Lightbend’s Akka – the A in SMACK – is used for fast data stream processing. In most use cases it’s been either used for fast ingestion of data or for fast extraction through in-stream-processing.
Apache Cassandra – the C in SMACK – is a fast write and read storage for the fast-data-processing platform.
Apache Kafka – the K in SMACK – is the intermediate storage for streaming data. It helps to decouple in and out application logic while still being fast enough to add no overhead of time on the stream of data.

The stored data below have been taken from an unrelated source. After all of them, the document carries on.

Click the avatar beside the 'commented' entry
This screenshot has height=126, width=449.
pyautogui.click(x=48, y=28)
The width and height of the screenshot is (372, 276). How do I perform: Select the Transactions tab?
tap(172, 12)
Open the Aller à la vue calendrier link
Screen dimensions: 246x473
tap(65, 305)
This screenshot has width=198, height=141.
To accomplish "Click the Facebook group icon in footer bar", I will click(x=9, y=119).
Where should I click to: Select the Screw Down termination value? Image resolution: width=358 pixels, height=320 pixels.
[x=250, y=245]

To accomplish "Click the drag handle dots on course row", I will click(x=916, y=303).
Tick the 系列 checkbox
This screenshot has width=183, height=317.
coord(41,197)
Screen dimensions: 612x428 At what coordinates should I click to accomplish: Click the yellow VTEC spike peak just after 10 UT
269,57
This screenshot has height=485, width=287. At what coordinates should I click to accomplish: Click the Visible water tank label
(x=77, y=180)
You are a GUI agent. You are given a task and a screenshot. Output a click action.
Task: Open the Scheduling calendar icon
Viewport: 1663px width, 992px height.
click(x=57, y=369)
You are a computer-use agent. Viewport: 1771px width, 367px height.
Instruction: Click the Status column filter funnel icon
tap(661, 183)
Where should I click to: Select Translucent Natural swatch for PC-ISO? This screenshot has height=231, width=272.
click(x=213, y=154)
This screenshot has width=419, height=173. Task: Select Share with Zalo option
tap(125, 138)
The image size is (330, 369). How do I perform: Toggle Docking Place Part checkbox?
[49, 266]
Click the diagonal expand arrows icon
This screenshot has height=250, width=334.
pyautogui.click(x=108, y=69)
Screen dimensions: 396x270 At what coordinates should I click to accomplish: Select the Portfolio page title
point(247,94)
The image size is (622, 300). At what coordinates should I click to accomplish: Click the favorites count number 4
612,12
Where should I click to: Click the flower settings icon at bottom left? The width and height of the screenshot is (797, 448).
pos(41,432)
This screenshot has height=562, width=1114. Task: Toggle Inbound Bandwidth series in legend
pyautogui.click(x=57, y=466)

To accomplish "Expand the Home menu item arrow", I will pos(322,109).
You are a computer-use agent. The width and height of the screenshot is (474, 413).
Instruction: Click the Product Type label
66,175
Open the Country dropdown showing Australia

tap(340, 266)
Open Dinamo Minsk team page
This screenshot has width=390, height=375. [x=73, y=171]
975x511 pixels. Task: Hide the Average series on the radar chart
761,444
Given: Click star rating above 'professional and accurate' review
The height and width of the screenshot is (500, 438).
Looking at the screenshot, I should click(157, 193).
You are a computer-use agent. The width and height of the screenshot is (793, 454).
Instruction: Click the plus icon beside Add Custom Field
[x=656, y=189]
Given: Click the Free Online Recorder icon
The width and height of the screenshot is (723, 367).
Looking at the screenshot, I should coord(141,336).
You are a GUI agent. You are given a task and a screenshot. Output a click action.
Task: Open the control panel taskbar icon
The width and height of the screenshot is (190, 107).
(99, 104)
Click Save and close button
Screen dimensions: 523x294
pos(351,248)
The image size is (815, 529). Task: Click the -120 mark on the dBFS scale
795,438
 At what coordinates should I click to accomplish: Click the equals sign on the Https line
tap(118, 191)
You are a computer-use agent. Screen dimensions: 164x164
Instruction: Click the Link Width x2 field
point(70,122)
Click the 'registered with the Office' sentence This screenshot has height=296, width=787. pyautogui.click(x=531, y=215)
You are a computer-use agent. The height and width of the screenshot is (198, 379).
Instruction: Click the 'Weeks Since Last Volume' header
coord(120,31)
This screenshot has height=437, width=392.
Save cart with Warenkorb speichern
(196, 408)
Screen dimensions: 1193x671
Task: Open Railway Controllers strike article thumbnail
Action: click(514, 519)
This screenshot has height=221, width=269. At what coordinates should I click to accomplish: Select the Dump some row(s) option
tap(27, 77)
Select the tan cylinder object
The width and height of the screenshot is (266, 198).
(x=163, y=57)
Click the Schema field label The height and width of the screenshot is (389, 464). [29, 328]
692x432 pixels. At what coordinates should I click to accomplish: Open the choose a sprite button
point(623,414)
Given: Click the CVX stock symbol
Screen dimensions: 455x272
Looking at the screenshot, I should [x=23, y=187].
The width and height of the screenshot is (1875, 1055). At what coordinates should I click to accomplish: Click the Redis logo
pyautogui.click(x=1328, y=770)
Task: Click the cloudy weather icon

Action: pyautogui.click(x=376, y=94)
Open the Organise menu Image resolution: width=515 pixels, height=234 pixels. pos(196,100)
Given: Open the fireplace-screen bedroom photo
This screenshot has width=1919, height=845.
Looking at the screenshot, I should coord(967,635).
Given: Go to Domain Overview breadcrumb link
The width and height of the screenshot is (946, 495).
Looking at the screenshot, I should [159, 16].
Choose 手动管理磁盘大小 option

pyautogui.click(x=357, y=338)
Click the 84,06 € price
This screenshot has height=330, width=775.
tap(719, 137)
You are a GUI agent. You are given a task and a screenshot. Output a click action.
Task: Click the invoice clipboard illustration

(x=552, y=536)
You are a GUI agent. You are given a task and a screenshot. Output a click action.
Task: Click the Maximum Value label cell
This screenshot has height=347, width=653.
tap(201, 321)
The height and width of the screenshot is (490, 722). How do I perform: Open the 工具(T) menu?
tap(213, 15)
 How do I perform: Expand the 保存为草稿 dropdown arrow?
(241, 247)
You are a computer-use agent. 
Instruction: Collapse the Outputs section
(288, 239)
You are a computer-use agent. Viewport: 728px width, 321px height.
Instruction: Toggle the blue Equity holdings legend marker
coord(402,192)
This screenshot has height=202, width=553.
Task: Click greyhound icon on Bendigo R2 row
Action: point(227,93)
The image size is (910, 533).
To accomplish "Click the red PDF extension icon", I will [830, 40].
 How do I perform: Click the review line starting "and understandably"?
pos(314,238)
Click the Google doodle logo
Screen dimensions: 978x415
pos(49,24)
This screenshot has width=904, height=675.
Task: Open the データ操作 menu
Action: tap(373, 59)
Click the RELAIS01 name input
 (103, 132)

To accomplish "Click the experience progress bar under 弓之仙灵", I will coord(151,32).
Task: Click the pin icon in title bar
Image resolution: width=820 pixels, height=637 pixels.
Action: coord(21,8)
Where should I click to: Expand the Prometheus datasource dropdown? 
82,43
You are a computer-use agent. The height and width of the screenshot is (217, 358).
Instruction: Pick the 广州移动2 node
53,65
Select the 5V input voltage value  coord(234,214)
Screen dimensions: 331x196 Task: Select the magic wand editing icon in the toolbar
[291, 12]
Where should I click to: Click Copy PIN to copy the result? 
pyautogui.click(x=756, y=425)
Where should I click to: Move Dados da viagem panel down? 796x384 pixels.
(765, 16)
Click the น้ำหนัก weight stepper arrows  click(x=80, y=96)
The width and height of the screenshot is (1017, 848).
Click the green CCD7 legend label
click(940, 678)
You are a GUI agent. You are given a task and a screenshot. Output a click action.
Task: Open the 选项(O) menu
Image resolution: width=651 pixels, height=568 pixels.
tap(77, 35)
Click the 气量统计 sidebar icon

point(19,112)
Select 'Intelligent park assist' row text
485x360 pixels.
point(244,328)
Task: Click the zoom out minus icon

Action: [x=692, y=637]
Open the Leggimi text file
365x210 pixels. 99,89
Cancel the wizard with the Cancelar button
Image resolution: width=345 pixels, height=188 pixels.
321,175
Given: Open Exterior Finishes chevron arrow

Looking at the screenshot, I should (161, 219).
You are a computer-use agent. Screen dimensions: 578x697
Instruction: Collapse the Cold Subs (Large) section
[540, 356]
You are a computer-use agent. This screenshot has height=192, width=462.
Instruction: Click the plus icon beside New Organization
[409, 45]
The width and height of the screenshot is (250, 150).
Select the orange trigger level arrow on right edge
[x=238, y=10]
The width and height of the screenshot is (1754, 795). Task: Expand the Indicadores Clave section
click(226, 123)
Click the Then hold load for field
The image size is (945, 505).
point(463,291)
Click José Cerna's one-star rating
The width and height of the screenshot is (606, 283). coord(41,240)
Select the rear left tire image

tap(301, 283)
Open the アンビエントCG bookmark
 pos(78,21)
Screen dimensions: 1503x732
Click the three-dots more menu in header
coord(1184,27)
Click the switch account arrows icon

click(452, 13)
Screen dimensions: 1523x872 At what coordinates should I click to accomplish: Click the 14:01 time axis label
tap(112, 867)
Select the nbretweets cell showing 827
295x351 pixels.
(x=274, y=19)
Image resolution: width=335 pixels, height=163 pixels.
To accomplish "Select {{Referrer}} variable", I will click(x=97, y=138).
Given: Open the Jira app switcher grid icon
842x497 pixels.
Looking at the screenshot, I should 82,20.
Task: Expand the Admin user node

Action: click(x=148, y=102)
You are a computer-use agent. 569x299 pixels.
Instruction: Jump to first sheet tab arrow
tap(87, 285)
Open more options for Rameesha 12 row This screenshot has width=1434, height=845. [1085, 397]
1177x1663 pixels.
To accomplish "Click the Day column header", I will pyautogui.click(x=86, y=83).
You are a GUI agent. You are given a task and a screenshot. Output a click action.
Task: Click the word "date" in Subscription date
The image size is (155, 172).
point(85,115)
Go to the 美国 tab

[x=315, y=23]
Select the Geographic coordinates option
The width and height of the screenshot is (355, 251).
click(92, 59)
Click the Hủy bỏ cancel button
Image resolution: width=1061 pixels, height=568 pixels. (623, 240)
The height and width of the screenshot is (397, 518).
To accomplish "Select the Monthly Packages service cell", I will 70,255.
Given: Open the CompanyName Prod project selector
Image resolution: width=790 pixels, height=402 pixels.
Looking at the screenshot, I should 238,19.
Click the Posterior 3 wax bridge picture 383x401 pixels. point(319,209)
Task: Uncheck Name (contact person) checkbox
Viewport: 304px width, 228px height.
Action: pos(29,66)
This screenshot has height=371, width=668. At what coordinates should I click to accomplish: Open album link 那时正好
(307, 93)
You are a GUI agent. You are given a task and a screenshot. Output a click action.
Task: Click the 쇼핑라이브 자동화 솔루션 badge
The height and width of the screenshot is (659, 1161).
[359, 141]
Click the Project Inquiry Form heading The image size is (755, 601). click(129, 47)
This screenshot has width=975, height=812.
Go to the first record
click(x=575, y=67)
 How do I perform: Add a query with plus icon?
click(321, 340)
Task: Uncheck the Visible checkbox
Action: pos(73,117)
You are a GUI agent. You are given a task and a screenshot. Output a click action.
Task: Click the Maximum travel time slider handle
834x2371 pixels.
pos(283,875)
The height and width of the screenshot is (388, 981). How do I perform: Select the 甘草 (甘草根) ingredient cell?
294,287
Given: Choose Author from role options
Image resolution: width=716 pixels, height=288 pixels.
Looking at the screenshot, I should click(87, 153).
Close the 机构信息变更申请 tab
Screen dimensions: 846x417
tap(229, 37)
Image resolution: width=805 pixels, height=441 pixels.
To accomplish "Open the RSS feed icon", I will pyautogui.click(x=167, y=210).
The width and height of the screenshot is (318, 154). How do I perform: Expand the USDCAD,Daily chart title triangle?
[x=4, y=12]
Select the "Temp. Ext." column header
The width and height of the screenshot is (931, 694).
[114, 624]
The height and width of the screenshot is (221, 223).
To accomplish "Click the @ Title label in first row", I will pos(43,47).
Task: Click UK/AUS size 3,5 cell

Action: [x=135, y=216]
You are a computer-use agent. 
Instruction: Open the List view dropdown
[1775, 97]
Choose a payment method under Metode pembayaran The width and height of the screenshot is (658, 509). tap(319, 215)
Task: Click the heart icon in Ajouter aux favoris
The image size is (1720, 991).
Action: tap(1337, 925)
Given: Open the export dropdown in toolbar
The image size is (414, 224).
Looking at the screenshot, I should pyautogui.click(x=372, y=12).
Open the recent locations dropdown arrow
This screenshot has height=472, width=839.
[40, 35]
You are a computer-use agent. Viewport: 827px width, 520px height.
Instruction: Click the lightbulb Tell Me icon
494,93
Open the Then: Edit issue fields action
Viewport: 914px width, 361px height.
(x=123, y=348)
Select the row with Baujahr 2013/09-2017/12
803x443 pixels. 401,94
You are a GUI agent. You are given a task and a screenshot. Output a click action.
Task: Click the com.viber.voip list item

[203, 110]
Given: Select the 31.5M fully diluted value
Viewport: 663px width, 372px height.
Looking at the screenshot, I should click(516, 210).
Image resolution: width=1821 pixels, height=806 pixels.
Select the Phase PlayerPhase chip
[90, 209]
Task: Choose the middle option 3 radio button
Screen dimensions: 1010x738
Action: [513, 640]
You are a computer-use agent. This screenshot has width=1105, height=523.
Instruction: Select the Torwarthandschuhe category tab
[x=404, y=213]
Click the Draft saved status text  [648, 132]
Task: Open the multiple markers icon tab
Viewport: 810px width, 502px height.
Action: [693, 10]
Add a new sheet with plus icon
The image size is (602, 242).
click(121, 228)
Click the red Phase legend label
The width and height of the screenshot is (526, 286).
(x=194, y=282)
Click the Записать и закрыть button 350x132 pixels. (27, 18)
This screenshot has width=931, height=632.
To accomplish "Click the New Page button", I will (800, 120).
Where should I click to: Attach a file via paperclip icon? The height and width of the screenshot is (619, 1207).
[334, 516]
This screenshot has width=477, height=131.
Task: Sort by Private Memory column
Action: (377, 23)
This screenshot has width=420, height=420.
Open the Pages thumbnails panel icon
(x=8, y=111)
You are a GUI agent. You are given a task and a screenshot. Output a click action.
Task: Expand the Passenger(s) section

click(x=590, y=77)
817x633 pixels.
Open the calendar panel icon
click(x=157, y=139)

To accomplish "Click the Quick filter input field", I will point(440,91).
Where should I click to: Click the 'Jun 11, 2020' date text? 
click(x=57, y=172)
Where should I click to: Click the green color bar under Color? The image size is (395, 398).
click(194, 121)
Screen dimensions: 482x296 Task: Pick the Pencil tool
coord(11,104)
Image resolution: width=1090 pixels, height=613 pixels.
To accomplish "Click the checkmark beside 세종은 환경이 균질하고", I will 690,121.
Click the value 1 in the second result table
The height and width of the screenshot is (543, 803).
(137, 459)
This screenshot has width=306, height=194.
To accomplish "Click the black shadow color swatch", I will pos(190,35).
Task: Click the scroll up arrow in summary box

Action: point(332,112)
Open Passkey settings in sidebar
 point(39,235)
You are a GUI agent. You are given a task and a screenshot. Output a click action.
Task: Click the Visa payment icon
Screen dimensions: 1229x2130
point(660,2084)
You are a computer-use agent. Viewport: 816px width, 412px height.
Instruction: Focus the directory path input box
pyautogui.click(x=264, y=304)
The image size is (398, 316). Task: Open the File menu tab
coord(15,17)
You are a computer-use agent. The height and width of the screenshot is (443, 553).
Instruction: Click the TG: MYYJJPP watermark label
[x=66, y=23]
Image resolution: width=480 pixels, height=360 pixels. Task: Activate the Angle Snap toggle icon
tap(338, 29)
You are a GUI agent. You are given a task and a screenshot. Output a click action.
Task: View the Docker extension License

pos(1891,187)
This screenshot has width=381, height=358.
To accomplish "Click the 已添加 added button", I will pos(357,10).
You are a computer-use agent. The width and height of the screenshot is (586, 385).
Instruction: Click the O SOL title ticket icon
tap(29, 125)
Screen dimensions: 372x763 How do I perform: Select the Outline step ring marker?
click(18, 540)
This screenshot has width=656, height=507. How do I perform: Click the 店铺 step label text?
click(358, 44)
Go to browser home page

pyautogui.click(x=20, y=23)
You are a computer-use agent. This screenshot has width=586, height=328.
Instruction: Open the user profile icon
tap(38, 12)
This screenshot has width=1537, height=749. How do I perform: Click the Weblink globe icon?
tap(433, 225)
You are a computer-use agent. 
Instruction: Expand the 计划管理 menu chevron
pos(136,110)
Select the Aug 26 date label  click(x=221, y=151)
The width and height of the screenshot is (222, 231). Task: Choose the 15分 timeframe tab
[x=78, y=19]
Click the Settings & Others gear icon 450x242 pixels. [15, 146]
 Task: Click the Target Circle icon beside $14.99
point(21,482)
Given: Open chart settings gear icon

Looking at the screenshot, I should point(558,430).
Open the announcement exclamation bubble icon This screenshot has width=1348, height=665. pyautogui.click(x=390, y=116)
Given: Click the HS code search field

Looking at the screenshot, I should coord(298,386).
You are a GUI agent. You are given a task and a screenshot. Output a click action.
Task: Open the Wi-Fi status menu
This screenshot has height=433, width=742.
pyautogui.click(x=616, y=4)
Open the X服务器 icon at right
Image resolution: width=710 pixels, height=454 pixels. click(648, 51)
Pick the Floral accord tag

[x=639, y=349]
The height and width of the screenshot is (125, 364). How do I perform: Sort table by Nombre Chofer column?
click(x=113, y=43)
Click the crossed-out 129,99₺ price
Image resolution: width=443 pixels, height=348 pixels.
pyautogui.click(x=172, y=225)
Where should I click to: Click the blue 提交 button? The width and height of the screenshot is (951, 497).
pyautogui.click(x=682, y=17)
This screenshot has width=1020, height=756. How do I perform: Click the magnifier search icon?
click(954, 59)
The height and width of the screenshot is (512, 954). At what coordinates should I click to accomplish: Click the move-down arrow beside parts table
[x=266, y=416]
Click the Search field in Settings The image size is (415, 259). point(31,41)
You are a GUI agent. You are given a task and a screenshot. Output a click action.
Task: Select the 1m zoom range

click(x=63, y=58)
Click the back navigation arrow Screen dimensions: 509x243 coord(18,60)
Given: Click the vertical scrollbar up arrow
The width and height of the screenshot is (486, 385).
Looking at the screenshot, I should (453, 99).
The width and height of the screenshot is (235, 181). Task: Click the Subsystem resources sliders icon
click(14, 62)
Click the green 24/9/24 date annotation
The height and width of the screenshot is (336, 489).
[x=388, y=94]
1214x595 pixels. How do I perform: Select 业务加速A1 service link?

In those projects the architecture has looked roughly like this

The ingestion, implemented with Akka, is kind of like Enterprise Integration on steroids. Instead of having a lot of different connectors you’ll end up with just a few entry points, but doing so in a very, very fast way. For each of the projects it had been a requirement to have fast input and storage of the data as well as having that data visible in near real-time. That’s where Akka comes into play again – either being connected to Kafka for real-time streaming of data via Websockets or as connector for Cassandra.
All of the scenarios running this stack have been build on AWS as cloud provider. This made it especially easy to setup and tear down the stack for development.

DC/OS – Apache Mesos

Apache Mesos in combination with Mesospheres DC/OS is the foundation for working with the SMACK stack. The Mesos
kernel runs on every machine and provides applications (e.g., Hadoop, Spark, Kafka, Elasticsearch) with API’s for resource management and scheduling across entire datacenter and cloud environments.
On top of Mesos, Mesosphere’s DC/OS will give you a command line interface and a nice integration with Mesosphere’s Marathon. Especially the first one in combination with Ansible can be used to automate the setup of a whole cluster.
The following shell command installs the Cassandra framework used by DC/OS.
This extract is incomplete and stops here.